-------- 学習用テキスト --------

「保険に加入しているのに該当番号がなく“無保険”にされたり、1割負担の方が3割負担で登録されていて、後から返金に追われるケースもあります。そもそも、体調不良のときは人相も変わることもあり、顔認証が通らないケースもいまだあります」(本並さん)
そう明かすのは、マイナ関連のトラブルを調査している、全国保険医団体連合会(以下、保団連)の事務局次長・本並省吾さんだ。
一向にトラブルが減らないなか、2024年12月に現行の健康保険証を廃止し、マイナンバーカードと一体化した“マイナ保険証”へ移行すると決定した。一方、アンケートに回答した医療機関の約8割が〈既存の保険証は残すべき〉と回答している。
「マイナ保険証を推進したいなら、保険証廃止は延期し、エラーが出ないようシステムを停止して改修・整備すべきです」(本並さん)
ところが厚労省は、なりふりかまわず利用率を上げるのに必死だ。今年1月、厚労省は全国890の公立・公的病院に対し、11月までにマイナ保険証の利用率50%を達成するよう、促進計画の提出を求めている。
厚労省の促進計画のなかには、〈マイナ保険証の専用窓口を設ける〉〈窓口での声かけを「保険証をお持ちですか?」ではなく、「マイナ保険証はお持ちですか?」に変える〉という、あきれたものまで……。
「そんな声かけをすれば、マイナ保険証がないと保険診療が受けられないという誤解を招きかねません」(保団連会長・竹田智雄さん)
公立・公的病院も加盟する日本自治体労働組合総連合の板山裕樹さんも、こう明かす。
「ある市立病院の事務長は、〈スペースも人員も足りないのにマイナ保険証の専用窓口を設置するのは難しい。既存の保険証をお持ちの患者さんを犠牲にしないと成り立たない〉と頭を抱えています」
さらに、コロナやインフルエンザを診る発熱外来にも影響が。
「公立病院などは、建物の外にプレハブを設けて発熱外来を行っているところもあります。そこではマイナ保険証のカードリーダーが使用できないため、いったん実費負担になってしまうケースもあるようです」(本並さん)

-------- データ抜粋 --------

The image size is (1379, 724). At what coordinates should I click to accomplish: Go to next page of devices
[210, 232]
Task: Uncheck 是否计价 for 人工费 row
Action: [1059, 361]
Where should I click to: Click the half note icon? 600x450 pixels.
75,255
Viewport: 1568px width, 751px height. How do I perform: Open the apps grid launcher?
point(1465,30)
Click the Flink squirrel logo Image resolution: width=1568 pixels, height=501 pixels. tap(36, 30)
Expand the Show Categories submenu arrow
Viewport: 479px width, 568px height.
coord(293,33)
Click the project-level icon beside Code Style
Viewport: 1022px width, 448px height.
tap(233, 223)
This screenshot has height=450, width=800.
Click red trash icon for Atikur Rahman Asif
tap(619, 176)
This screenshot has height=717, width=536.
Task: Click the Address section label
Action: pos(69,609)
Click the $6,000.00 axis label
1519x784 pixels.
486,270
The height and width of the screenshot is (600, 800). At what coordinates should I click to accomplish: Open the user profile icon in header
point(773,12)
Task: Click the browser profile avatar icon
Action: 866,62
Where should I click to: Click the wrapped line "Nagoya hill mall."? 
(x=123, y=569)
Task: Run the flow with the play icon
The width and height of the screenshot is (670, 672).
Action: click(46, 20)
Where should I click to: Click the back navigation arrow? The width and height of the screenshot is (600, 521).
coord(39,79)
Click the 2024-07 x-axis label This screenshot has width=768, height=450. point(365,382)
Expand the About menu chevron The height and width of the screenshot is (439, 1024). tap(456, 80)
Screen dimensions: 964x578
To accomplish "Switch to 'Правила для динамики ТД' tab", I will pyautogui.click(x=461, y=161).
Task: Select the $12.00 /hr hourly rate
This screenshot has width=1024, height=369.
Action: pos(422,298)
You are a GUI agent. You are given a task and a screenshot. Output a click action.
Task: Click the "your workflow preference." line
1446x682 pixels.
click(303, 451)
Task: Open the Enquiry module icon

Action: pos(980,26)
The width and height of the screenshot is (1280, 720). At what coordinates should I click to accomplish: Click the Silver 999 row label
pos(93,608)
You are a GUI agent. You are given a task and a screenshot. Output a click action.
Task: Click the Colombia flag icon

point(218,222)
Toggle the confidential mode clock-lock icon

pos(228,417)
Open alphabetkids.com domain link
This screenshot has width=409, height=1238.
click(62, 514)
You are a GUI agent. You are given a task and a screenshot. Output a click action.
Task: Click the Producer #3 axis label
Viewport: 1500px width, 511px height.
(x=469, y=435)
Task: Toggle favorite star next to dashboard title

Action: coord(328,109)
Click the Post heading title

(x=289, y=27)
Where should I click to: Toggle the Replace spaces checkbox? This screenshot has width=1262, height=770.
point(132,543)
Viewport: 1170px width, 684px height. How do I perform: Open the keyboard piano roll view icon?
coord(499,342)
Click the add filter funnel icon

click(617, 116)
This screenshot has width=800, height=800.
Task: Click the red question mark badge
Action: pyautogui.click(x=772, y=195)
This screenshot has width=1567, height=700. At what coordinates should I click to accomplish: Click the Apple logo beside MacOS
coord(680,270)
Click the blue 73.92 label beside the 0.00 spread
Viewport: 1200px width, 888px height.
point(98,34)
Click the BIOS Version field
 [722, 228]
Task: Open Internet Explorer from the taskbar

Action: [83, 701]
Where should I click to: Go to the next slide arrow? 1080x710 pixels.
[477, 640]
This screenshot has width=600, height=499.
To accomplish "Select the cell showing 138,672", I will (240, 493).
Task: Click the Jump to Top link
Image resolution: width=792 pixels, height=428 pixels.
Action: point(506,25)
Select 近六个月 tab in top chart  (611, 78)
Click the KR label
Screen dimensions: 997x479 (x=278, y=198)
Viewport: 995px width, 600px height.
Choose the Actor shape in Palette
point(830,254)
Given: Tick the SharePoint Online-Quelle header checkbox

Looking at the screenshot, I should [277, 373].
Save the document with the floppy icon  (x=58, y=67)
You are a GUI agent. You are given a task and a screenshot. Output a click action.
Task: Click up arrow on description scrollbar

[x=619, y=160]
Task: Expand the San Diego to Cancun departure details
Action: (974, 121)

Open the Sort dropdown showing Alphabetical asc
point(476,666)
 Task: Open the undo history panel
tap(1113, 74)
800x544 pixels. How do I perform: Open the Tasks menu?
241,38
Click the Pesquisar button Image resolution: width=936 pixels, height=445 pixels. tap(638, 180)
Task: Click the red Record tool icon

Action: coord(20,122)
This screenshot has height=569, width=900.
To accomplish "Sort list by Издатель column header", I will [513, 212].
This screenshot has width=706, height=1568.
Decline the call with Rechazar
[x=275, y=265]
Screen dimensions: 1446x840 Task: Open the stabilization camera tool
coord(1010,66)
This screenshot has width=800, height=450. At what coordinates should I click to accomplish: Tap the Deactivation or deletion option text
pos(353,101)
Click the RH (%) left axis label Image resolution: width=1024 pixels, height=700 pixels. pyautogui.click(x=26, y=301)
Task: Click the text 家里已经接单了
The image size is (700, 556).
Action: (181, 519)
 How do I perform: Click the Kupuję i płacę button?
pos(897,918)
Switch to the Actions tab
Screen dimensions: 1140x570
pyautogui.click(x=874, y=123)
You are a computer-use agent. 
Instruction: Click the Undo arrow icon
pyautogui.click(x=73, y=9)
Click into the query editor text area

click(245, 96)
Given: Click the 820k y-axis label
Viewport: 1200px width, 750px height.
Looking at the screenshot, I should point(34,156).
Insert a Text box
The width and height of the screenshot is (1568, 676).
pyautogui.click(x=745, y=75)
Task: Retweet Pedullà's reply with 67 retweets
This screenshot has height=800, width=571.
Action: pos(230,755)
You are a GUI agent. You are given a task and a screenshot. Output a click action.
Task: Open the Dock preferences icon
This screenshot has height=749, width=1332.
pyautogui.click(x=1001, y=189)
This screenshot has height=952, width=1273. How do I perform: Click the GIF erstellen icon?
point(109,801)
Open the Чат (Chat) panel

--------

● 設問内容
マイナ保険証を扱った学習用テキストから、「今年1月、厚労省は全国890の公立・公的病院に対し、11月までにマイナ保険証の利用率50%を達成するよう、促進計画の提出を求めている。」という一文を英語に翻訳してください。

● 出力結果
In January of this year, the Ministry of Health, Labour and Welfare asked 890 public and quasi-public hospitals nationwide to submit promotion plans for reaching a 50% usage rate of the My Number insurance card by November.